Le voyez-vous comme un romantique ? Il cite de la poésie et chante de vieilles chansons folkloriques.
Je ne veux pas cacher que lorsque je représente un personnage aussi romantique, amoureux de la vie et amoureux d'une femme, je le compare à ceux qui sont arrivés au pouvoir après lui. Je tiens à souligner ce contraste choquant avec celui qui est aujourd’hui au pouvoir [en Russie].

Considérez-vous le film comme un complément àLes témoins de Poutine? Vous incluez en arrière-plan de nombreuses images de Poutine à la télévision.
Nous voulions que les images télévisées reflètent la situation contemporaine. Le premier jour du tournage, Poutine est passé quatre ou cinq heures à la télévision, se connectant avec la population. Nous avons filmé cela en arrière-plan. Au cours du Nouvel An, c'était le discours du président, donc c'était naturel et organique pour le film. Je suis d'accord qu'il y a beaucoup d'images de Poutine dans le film. C’était important d’avoir beaucoup de lui parce que je voulais que chaque seconde soit comme un contraste entre ce que nous avons perdu et ce que nous avons maintenant.

Qu'avez-vous pensé du documentaire de Werner Herzog sur Gorbatchev ?
Je voulais que mon film sur Gorbatchev parle de lui en tant qu'être humain, pas seulement en tant que personnage politique. Peut-être me permettrais-je de supposer que le film de Werner Herzog peut être projeté dans les écoles, dans les cours d'histoire, alors que mon film, il peut aussi être projeté dans les cours de littérature et peut-être dans les cours de spiritualité.

Pourquoi était-il important de montrer les circonstances modestes dans lesquelles il vit ?
Je sais qu'il est dans une situation financière relativement difficile.

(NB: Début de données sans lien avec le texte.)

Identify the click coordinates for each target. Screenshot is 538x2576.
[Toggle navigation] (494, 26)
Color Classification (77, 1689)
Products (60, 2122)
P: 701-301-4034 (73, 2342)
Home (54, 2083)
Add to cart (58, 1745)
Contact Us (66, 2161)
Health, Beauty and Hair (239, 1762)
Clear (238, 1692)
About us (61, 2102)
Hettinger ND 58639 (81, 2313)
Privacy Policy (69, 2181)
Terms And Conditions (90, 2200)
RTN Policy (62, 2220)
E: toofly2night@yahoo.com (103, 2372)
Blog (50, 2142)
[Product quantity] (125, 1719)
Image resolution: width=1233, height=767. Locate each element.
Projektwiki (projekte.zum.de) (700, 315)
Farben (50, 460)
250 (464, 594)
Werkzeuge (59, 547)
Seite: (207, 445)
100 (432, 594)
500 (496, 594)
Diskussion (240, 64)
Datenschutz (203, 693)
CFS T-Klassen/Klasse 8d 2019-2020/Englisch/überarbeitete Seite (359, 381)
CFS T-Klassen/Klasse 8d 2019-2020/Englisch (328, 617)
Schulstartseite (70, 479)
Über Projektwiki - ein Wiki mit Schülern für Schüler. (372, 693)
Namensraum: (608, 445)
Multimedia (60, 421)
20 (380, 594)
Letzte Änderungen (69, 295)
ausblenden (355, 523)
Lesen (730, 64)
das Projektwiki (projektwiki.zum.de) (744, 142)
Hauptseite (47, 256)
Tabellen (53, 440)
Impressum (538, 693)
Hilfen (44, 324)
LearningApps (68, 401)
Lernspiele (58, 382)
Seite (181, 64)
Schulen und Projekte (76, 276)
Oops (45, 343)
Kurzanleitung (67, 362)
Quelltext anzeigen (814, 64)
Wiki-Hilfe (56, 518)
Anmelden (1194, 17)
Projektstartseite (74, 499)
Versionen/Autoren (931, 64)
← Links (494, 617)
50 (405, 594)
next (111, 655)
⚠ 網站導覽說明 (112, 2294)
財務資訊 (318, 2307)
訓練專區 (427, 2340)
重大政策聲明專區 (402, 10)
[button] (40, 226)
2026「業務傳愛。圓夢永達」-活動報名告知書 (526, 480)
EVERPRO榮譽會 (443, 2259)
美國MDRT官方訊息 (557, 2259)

Je voulais souligner que pour le bien des téléspectateurs qui pensent parfois qu'il mène une vie riche en Allemagne après avoir trahi l'URSS, ce qui n'est pas le cas. Je sais aussi qu'à l'époque d'Eltsine, il recevait une pension qui équivalait à 5 dollars par mois.

J'ai été très frappé par ce que votre film a révélé sur ce qui est arrivé aux ancêtres de Gorbatchev et de Raïssa pendant l'ère stalinienne. Toutes les familles russes ont-elles une histoire similaire ?
Je pense que la majorité des [Russes] ont des ancêtres qui ont été soit des victimes, soit des bourreaux. L’État a tout fait pour effacer cette mémoire et les gens ont tout fait pour l’oublier. Gorbatchev fut l’un des premiers à ramener l’histoire dans la vie contemporaine.